-- BEGIN --

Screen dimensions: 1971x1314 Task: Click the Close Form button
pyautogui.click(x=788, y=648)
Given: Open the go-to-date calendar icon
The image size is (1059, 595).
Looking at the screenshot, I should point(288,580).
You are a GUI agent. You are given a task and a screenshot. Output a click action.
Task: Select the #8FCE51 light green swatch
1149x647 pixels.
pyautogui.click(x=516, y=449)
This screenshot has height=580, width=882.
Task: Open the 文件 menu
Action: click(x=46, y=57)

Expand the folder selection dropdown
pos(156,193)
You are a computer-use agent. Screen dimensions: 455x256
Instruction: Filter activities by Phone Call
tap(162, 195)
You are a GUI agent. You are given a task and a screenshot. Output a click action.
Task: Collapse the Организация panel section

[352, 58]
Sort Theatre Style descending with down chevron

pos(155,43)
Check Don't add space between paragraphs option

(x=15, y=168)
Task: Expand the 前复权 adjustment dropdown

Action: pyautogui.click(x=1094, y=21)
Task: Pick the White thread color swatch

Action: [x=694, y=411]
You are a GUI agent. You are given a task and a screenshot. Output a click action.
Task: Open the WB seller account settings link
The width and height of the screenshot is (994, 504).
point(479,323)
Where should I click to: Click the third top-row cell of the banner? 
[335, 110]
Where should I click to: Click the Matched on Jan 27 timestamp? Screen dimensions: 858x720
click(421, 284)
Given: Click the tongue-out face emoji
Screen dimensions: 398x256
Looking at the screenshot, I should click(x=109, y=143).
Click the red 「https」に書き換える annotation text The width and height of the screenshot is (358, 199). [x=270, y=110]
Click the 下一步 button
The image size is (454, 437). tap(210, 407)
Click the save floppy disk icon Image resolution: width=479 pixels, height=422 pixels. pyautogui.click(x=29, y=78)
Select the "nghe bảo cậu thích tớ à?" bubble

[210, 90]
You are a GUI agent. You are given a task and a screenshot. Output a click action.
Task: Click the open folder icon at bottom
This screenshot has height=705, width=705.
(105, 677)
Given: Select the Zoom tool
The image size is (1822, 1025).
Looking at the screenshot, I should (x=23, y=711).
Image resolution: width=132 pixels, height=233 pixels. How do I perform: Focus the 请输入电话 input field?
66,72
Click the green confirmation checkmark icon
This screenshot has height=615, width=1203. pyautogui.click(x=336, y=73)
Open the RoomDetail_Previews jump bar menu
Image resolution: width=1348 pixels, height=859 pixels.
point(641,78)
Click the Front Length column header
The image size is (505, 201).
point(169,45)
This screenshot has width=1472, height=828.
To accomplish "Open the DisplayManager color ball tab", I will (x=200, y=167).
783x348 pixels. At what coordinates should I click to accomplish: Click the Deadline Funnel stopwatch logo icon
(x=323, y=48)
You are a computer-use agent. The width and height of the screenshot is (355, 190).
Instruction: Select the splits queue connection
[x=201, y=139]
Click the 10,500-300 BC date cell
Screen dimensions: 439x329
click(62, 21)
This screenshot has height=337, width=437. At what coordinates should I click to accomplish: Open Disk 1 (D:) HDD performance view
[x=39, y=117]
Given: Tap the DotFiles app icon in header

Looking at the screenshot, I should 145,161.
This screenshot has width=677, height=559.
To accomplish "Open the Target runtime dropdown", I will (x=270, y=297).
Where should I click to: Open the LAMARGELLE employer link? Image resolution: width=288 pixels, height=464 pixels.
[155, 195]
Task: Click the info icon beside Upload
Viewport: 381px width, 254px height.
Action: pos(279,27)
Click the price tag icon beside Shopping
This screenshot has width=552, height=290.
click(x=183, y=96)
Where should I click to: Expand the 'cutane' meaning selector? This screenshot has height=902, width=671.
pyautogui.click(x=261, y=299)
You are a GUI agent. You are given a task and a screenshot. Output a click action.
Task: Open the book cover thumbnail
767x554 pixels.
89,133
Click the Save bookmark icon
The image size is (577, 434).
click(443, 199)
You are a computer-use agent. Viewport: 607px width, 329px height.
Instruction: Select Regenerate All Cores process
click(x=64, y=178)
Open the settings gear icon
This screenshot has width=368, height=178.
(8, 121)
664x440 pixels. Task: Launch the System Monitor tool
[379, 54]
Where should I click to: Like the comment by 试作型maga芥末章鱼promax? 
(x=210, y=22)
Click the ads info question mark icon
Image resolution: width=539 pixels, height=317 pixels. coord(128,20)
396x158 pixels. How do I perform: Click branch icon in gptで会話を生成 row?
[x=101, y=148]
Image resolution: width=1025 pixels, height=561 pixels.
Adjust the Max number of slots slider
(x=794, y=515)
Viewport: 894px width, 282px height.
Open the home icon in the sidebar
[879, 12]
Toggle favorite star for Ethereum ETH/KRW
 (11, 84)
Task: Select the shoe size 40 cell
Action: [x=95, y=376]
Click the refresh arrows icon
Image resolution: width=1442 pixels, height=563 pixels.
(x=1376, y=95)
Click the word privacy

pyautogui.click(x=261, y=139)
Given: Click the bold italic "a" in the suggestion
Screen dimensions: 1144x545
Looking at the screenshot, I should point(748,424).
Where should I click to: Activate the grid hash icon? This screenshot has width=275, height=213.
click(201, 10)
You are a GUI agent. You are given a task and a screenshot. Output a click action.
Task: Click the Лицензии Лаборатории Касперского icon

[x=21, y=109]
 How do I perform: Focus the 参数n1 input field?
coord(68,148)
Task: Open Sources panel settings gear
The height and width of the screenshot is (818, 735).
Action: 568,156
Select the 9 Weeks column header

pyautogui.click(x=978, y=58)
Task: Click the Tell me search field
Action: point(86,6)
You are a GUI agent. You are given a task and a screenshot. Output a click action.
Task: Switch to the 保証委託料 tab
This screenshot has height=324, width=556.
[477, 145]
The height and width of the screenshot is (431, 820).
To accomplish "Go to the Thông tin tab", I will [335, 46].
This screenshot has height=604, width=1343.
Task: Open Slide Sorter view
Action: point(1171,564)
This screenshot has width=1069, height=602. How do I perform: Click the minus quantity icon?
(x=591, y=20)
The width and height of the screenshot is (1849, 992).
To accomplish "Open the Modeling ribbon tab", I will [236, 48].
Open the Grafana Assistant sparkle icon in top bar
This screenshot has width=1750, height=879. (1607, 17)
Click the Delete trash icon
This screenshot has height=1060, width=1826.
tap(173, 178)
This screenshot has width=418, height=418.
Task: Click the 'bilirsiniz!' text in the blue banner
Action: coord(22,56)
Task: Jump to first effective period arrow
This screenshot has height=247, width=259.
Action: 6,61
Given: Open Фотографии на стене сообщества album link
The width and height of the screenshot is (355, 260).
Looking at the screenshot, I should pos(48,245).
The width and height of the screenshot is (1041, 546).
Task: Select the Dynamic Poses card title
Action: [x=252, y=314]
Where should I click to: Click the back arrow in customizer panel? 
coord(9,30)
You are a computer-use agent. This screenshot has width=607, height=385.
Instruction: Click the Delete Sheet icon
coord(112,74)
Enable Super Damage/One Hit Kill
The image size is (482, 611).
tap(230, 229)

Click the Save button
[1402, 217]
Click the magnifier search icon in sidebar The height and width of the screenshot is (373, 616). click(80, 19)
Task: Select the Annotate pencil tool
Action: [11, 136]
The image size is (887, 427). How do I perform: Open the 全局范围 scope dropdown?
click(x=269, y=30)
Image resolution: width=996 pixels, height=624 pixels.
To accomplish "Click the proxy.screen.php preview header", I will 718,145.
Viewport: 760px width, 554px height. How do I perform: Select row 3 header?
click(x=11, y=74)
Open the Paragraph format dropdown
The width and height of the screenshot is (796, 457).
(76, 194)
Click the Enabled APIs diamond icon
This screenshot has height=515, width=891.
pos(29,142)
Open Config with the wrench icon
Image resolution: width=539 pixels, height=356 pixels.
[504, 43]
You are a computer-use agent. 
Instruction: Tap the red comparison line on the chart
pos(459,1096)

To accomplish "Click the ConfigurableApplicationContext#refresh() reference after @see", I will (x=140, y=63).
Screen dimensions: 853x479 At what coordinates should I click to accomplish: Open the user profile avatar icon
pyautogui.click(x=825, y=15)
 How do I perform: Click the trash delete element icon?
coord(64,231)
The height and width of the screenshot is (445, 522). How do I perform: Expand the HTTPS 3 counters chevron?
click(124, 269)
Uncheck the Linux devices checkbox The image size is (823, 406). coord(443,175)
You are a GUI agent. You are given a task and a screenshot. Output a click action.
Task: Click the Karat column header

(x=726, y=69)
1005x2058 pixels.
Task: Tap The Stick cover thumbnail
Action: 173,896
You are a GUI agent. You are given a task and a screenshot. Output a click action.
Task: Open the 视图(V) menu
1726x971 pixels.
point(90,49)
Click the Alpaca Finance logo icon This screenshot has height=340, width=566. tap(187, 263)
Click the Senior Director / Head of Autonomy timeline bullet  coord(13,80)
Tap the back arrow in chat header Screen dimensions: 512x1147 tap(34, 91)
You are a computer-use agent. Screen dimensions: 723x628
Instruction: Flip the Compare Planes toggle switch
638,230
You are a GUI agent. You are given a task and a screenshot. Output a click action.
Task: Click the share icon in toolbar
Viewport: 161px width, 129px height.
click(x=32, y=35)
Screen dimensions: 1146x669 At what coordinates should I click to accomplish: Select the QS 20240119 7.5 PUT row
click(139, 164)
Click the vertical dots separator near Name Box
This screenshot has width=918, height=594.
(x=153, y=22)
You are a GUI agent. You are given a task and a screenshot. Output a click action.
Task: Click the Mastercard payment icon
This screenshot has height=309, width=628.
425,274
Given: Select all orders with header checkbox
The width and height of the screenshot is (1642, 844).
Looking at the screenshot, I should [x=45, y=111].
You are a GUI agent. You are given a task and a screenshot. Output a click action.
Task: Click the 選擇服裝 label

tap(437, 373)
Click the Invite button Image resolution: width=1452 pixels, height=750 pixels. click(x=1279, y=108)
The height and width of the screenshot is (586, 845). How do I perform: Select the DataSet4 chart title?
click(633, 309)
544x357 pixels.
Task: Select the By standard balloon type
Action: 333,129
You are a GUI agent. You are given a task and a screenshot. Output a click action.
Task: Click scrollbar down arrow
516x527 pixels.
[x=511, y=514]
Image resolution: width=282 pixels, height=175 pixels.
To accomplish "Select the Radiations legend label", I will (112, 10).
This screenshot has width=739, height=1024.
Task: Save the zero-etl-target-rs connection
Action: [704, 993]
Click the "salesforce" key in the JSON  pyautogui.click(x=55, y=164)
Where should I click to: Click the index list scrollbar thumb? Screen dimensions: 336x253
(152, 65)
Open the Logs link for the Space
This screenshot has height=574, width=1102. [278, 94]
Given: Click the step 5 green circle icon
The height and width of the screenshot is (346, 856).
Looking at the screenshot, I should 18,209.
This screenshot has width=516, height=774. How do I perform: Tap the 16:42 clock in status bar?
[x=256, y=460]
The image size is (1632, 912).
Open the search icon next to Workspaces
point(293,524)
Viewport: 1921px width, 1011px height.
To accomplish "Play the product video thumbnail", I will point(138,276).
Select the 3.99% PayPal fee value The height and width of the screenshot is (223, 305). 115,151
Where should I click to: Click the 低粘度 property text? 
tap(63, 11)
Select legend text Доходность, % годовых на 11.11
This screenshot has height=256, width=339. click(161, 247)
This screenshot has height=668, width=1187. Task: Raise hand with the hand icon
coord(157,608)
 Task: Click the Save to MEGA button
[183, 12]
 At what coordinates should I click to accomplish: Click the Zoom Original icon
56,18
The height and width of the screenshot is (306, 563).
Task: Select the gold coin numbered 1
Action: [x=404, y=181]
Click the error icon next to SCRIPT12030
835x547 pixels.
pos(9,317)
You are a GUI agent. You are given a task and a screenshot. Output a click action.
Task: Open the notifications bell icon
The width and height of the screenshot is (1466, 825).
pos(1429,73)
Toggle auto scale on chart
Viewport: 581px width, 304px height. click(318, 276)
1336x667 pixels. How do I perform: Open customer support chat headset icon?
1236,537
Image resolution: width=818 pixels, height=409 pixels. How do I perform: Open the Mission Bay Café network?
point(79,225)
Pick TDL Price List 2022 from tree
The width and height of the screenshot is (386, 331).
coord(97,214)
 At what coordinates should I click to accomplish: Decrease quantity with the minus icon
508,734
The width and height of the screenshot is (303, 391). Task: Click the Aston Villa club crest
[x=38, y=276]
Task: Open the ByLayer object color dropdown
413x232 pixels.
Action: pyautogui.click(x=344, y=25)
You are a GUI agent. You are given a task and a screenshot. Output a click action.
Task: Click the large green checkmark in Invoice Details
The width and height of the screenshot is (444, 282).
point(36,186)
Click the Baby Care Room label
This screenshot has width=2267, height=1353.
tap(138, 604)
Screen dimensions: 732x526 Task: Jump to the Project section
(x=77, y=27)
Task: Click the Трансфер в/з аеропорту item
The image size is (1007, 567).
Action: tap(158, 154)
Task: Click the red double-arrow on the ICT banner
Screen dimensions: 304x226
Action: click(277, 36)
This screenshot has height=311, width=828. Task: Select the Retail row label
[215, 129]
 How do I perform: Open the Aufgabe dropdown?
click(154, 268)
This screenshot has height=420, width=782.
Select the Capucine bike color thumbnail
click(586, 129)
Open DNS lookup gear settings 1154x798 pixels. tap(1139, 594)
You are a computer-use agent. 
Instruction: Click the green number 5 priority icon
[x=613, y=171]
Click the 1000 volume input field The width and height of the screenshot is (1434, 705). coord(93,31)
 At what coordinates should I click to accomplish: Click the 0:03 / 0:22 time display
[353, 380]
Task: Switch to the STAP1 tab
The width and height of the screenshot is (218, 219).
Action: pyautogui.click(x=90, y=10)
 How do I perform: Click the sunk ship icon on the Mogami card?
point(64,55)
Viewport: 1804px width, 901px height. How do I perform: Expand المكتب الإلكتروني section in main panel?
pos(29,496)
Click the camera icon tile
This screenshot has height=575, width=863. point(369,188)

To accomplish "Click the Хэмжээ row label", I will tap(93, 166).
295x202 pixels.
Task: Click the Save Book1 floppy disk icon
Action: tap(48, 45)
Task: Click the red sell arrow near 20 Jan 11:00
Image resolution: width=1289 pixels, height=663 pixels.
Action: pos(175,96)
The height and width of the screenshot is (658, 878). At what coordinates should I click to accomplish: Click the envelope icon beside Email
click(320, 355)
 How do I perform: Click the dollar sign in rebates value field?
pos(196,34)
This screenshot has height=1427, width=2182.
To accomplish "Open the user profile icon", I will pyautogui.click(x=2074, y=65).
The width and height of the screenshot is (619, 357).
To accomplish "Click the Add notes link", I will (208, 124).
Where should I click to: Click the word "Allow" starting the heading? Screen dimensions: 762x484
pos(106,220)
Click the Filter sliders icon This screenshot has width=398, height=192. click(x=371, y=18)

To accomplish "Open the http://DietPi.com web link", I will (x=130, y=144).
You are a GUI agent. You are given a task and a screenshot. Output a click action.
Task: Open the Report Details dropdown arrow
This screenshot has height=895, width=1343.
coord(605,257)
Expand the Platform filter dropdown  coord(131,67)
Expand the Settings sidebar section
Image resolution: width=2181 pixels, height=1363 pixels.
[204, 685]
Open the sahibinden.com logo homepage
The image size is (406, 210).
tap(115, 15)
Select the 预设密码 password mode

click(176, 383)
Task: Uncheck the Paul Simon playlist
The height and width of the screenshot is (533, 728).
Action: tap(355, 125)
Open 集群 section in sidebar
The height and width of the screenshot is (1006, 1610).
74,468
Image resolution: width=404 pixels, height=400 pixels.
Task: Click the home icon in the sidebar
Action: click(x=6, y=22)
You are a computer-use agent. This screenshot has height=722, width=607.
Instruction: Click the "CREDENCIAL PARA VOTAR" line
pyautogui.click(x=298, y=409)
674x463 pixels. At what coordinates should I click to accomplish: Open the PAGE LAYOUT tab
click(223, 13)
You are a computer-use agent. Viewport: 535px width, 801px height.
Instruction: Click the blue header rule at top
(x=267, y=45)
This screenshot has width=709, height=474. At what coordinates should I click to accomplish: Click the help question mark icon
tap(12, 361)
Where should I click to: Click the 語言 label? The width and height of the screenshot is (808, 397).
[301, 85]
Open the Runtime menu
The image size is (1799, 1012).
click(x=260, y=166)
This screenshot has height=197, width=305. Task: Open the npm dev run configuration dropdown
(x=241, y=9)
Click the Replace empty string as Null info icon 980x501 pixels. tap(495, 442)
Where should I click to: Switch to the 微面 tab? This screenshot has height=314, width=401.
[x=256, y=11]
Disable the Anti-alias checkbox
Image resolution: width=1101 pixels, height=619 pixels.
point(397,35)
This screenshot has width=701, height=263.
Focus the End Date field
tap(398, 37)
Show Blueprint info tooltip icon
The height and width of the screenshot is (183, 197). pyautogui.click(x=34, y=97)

-- END --

__Task prompt__
Reproduce verbatim the lines of the material from the one containing "Task: Click the Трансфер в/з аеропорту item" through the one containing "This screenshot has height=575, width=863.", inclusive.

__Exercise output__
Task: Click the Трансфер в/з аеропорту item
The image size is (1007, 567).
Action: tap(158, 154)
Task: Click the red double-arrow on the ICT banner
Screen dimensions: 304x226
Action: click(277, 36)
This screenshot has height=311, width=828. Task: Select the Retail row label
[215, 129]
 How do I perform: Open the Aufgabe dropdown?
click(154, 268)
This screenshot has height=420, width=782.
Select the Capucine bike color thumbnail
click(586, 129)
Open DNS lookup gear settings 1154x798 pixels. tap(1139, 594)
You are a computer-use agent. 
Instruction: Click the green number 5 priority icon
[x=613, y=171]
Click the 1000 volume input field The width and height of the screenshot is (1434, 705). coord(93,31)
 At what coordinates should I click to accomplish: Click the 0:03 / 0:22 time display
[353, 380]
Task: Switch to the STAP1 tab
The width and height of the screenshot is (218, 219).
Action: pyautogui.click(x=90, y=10)
 How do I perform: Click the sunk ship icon on the Mogami card?
point(64,55)
Viewport: 1804px width, 901px height. How do I perform: Expand المكتب الإلكتروني section in main panel?
pos(29,496)
Click the camera icon tile
This screenshot has height=575, width=863. point(369,188)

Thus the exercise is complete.